Broccoli sprouts are the week-old vegetable produced from broccoli seeds. With pale to dark green tops and long, white stems, broccoli sprouts can be eaten raw. They have a mild taste that is a little spicy — a cross between that of a radish and a cabbage. You can sprout your own broccoli seeds at home using a jar or a mixing bowl.

Soaking, Rinsing and Draining

To start the sprouting process, soak your broccoli seeds in water. Use cool water, between 60 and 70 degrees Fahrenheit, and use a ratio of 1-to-3, seeds to water. Broccoli seeds tend to float, so try pushing them down to ensure that the seed is fully covered with water. Soak for 6 to 12 hours and then drain off the soaking water. Rinse the seeds under cool water and drain thoroughly. Do not use more than 3 1/2 tablespoons per liter jar, as the sprouts expand greatly in volume.

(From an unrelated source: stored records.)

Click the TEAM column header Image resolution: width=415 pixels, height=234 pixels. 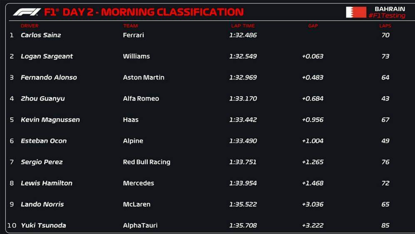pyautogui.click(x=130, y=26)
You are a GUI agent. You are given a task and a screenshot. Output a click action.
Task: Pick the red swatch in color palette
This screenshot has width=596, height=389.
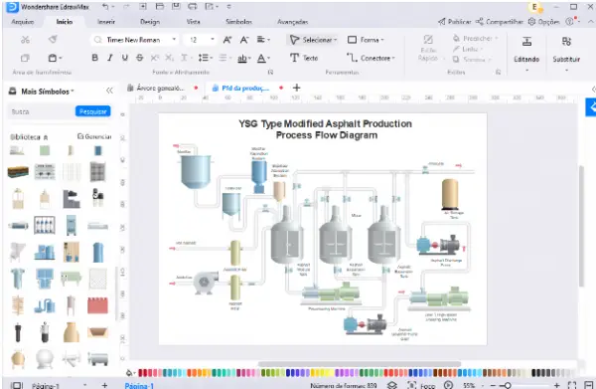point(141,373)
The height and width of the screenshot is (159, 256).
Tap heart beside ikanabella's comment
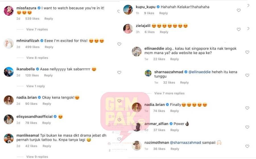click(119, 72)
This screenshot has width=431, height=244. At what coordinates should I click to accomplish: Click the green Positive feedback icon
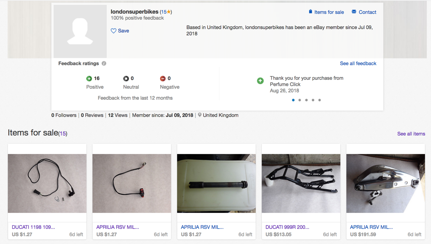(89, 79)
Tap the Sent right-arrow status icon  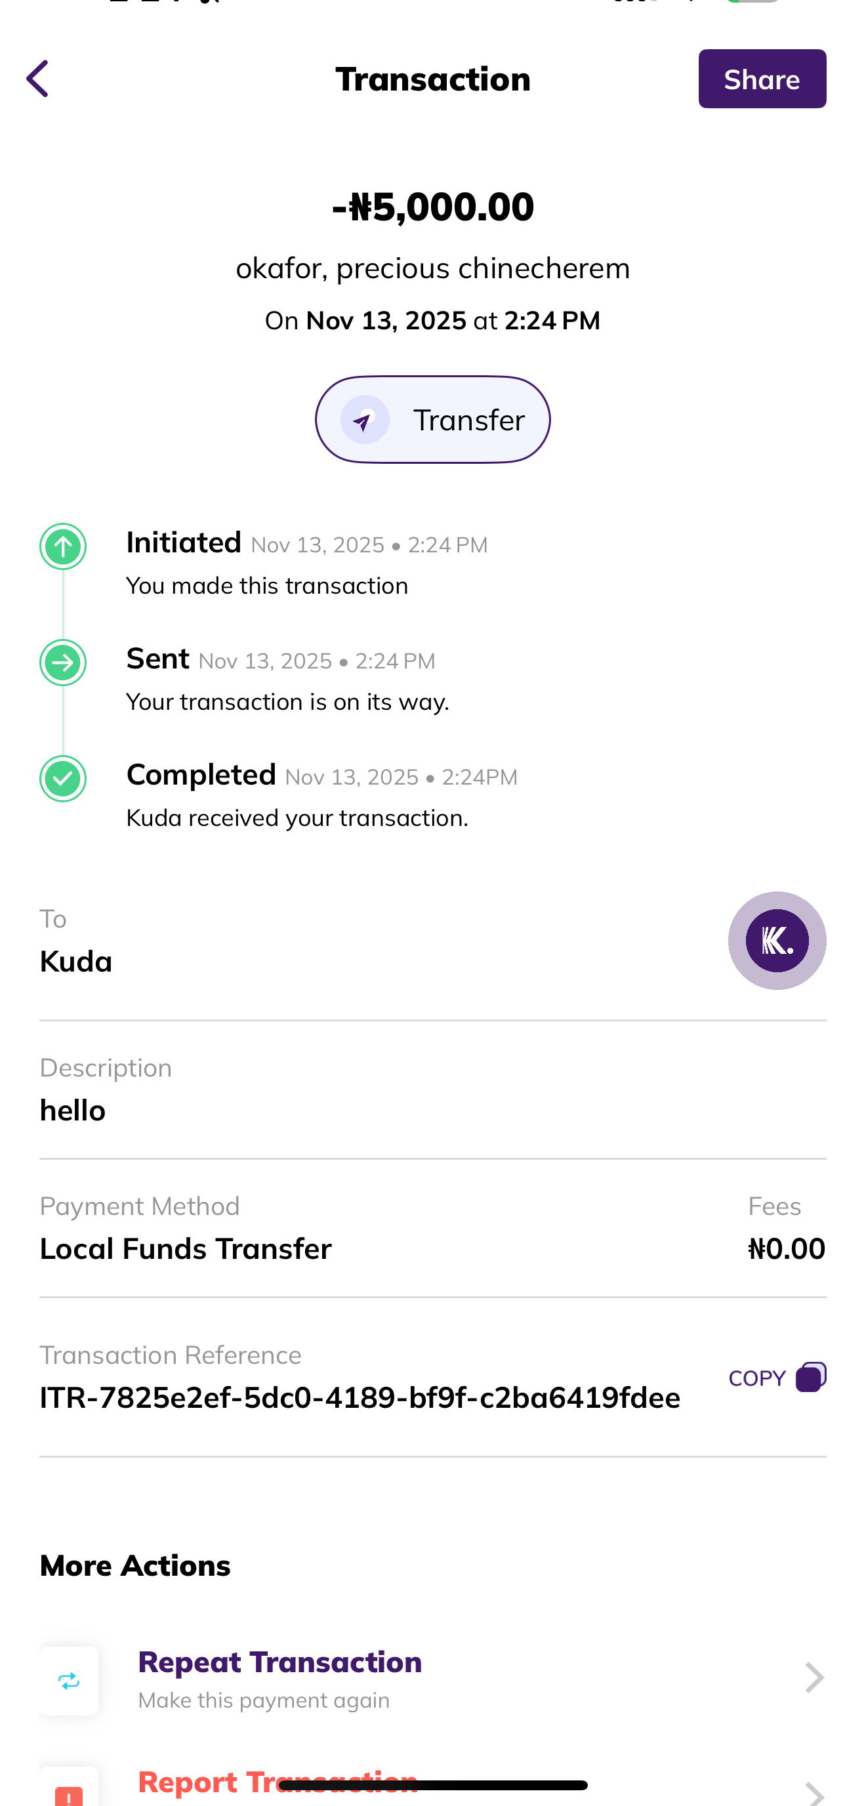[63, 663]
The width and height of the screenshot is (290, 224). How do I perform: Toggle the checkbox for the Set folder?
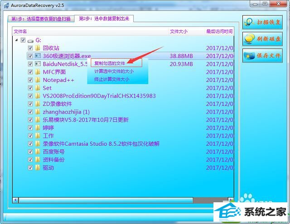30,88
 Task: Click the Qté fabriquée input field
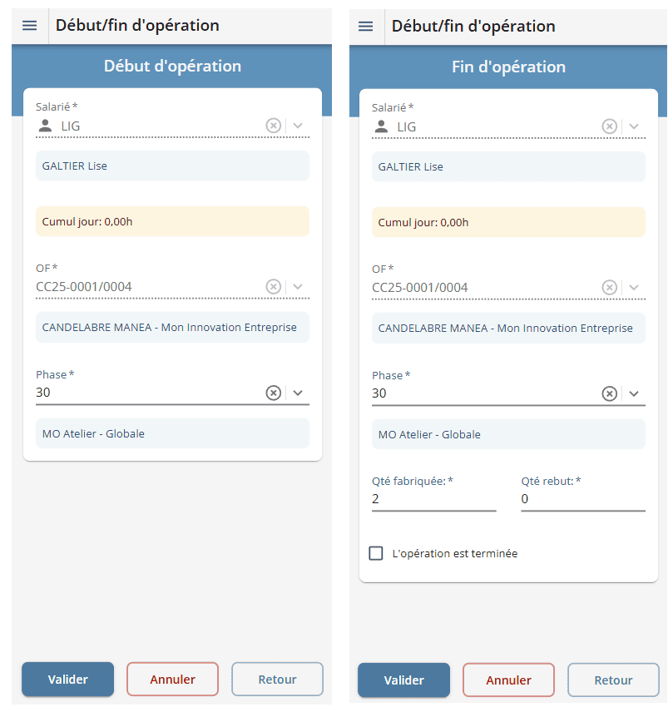point(433,499)
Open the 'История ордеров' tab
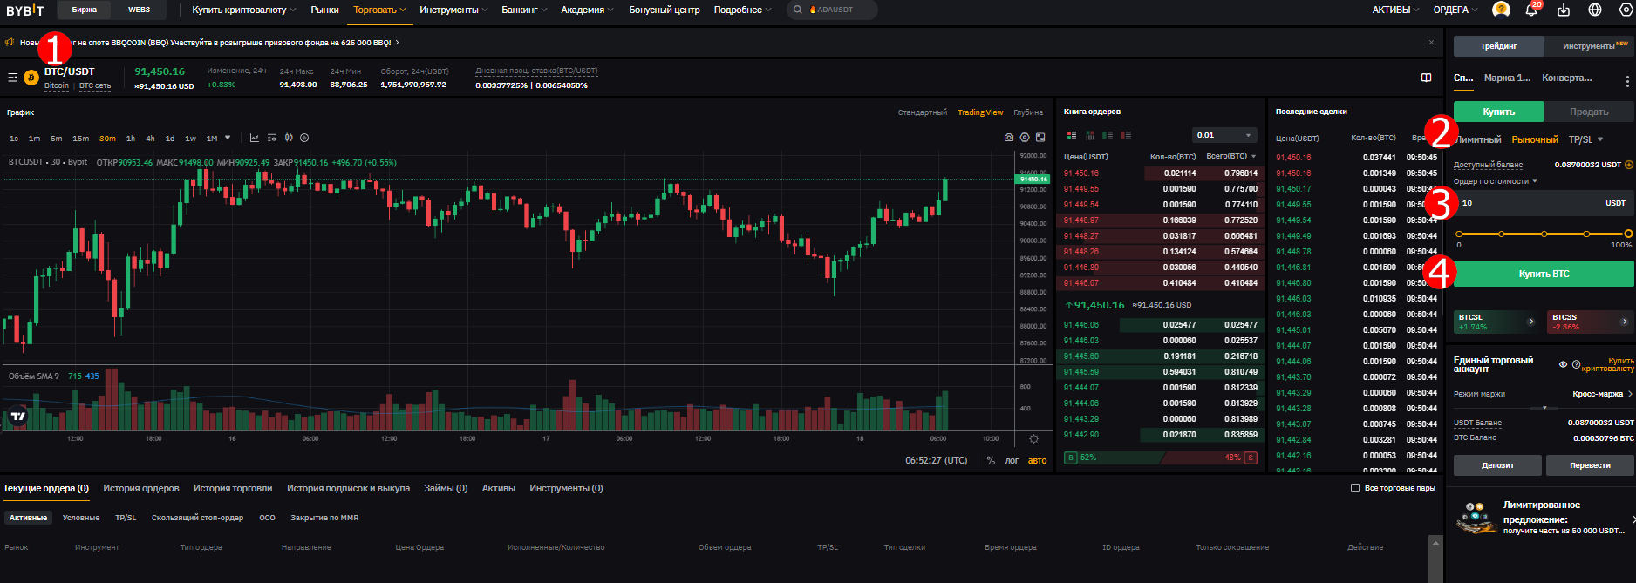The height and width of the screenshot is (583, 1636). point(141,488)
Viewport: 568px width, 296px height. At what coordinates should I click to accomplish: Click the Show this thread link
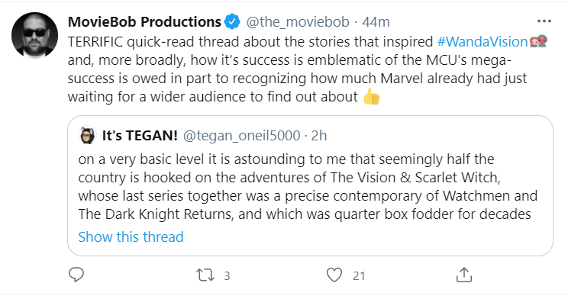[131, 237]
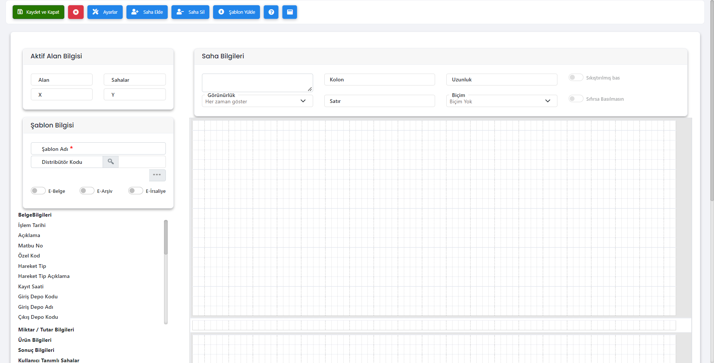Expand Miktar / Tutar Bilgileri section

tap(46, 330)
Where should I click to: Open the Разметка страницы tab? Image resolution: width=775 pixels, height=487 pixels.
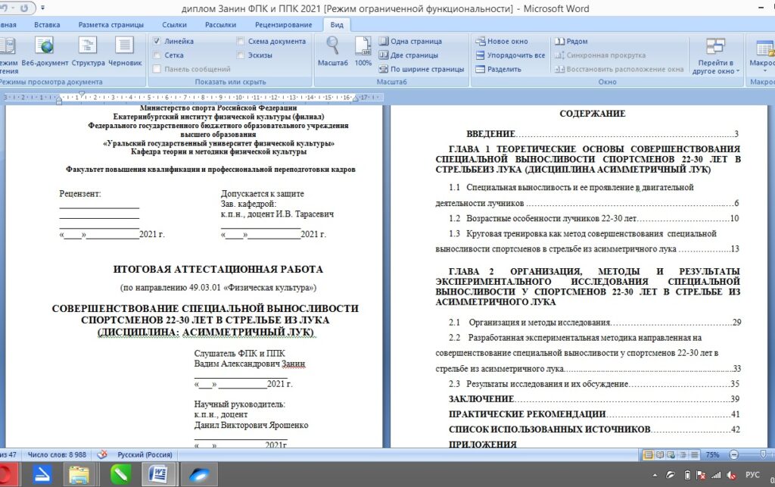pos(111,24)
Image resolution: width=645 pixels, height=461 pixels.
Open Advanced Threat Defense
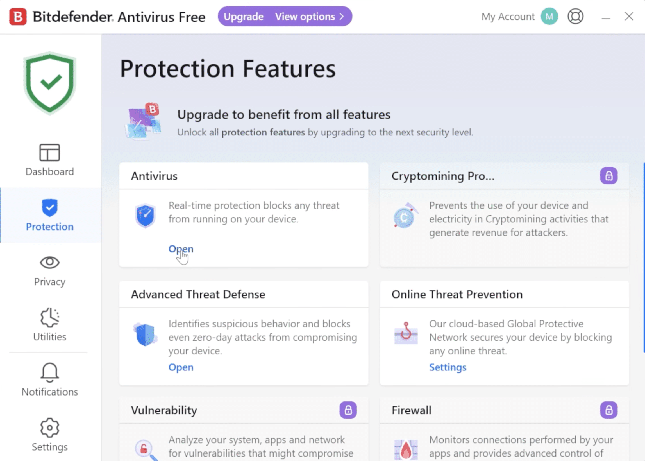(x=181, y=367)
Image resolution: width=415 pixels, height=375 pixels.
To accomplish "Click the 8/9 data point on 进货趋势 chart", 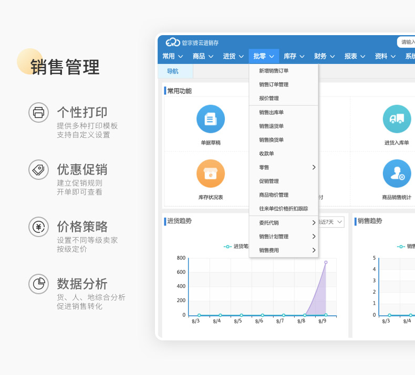I will pos(326,262).

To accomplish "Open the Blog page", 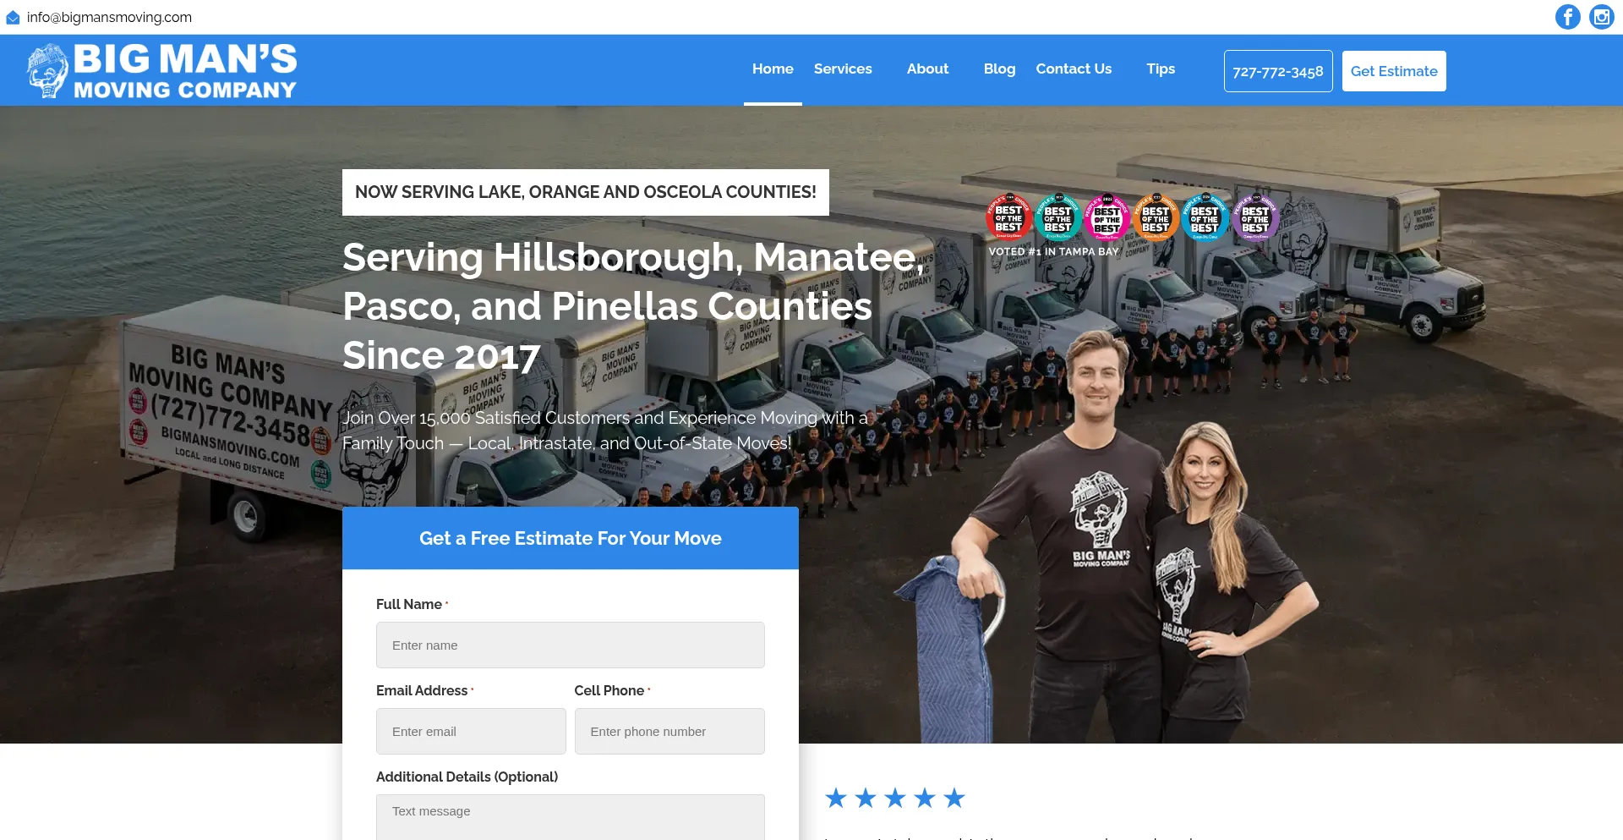I will (x=999, y=69).
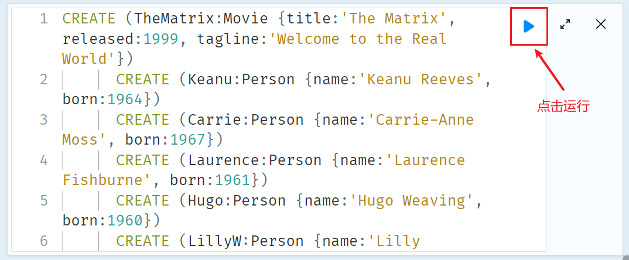Image resolution: width=629 pixels, height=260 pixels.
Task: Click line number 6 in the gutter
Action: pyautogui.click(x=44, y=241)
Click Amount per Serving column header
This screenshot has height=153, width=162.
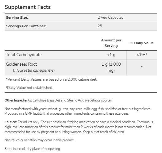click(111, 43)
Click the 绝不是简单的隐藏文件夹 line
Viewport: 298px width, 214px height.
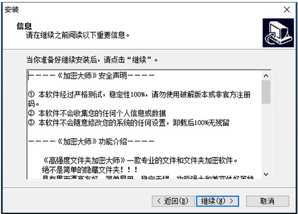90,170
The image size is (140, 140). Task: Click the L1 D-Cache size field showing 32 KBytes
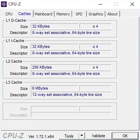click(x=55, y=26)
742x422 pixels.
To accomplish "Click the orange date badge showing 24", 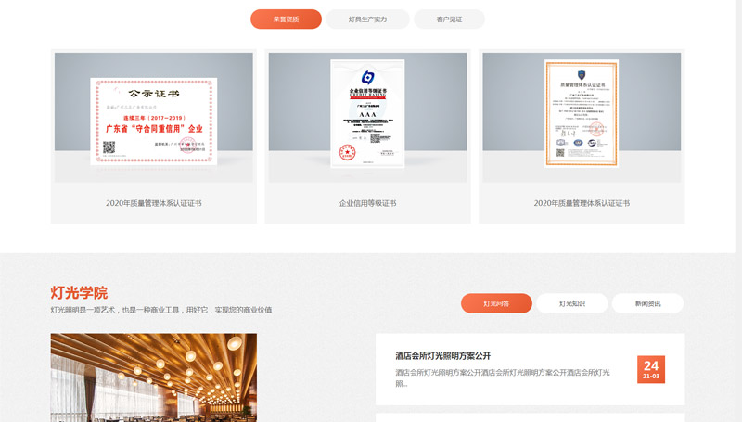I will (x=651, y=369).
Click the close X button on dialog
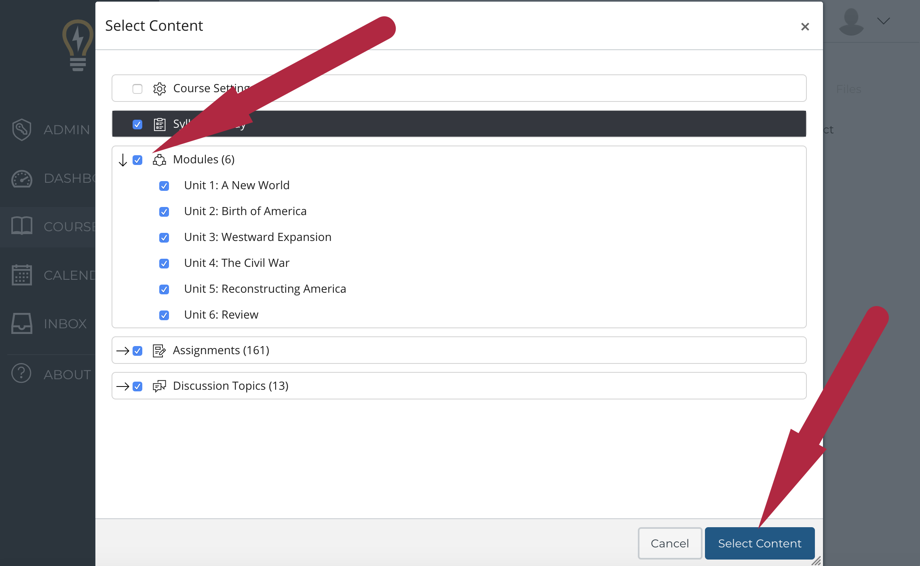The image size is (920, 566). (x=804, y=26)
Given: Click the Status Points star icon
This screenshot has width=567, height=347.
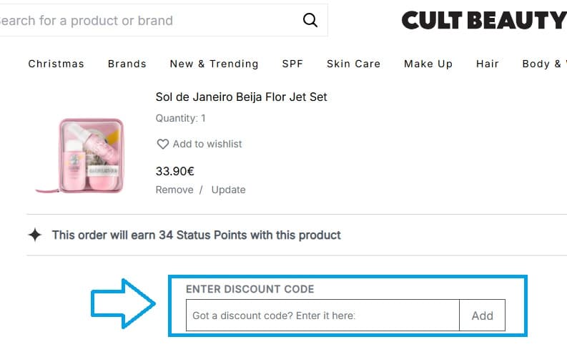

Store your drained seeds in a glass jar. Cover the top of the jar with a double layer of cheesecloth, and secure it in place with a rubber band. Keep your jar of seeds out of direct sunlight and at room temperature — 70 F is ideal. Rinse your sprouts and drain thoroughly every 8 to 12 hours for 3 days. It is important to drain all water after a rinse, as excess moisture can cause the seeds to mold and rot. On the 4th day, move your sprouts so that they sit in indirect sunlight. Direct sunlight will cook the delicate plants. Continue to rinse and drain every 8 to 12 hours until day 5 or 6, when your sprouts will have shown 2 open green leaves.

Harvest and Storage

Before they are eaten or stored, remove the hulls from the sprouts, as they contain a lot of water, which can encourage spoiling. Soak the sprouts in a large mixing bowl filled with water and gently pull the sprouts apart with your hands. The hulls will rise to the surface, where they can be skimmed off with a slotted spoon or strainer. Give your sprouts a final rinse and drain, patting them dry with a paper towel to remove all moisture. Store the sprouts in a sealable plastic bag or an airtight plastic container.

Using and Eating

Sprouts can be safely eaten raw. They are commonly served on top of salads, or used as a garnish for hot dishes, such as soups. Because of their delicate nature, broccoli sprouts do not take well to cooking, as they will fall apart due to the heat. You can replace lettuce with sprouts as well, such as in sandwiches, where their extra crunchiness makes for a refreshing texture. High in nutrients, broccoli sprouts may contain nutrients that are not present in cooked, mature broccoli.